Иногда он шутливо добавляет что-нибудь насчет железок, на которые по утрам накручены Ленины светлые волосы, иногда озабоченно о чем-нибудь спрашивает.
После этого на гулкой нижней палубе раздается множество шагов — все торопятся. Из камбуза доносится звон кастрюль.
Тут поднимаюсь и я. Река приветствует меня в окно то легким туманом, то сверканием солнечных бликов.

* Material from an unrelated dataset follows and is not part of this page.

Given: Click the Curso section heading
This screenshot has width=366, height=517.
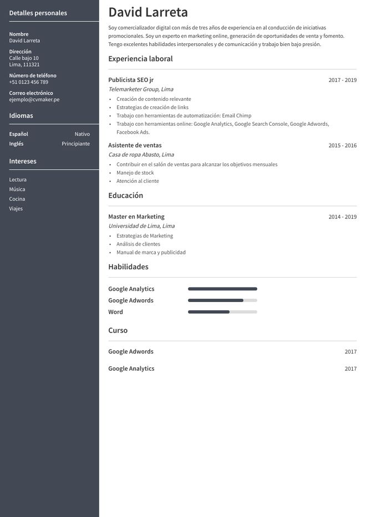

Потом все уезжают. На верхней палубе пустеет, и я, опершись на поручни, делаю упражнения, как повторяю это ежедневно вот уже девять лет. Я привыкла заниматься вместе с другими, но остальные артистки делают свой обязательный ежедневный урок — экзерсис — в лесу перед съемкой. Им не до меня. Я не обижаюсь. Делаю все старательно, но взгляд невольно блуждает вокруг: небо, лес, речка прекрасны. А сверху на меня сыплются хлопья сажи из трубы нашего «Батыра». Так как пароход стоит, то сажу не всю относит ветром. Кое-что остается и на долю палубы, но это не мешает мне дышать полной грудью и наслаждаться работой.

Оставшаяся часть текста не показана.